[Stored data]
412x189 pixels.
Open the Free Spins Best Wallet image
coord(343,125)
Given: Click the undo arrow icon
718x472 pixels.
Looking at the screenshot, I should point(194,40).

## TASK
Reproduce all of the data above, exactly and without omission.

## ANSWER BOX
412x189 pixels.
Open the Free Spins Best Wallet image
coord(343,125)
Given: Click the undo arrow icon
718x472 pixels.
Looking at the screenshot, I should point(194,40).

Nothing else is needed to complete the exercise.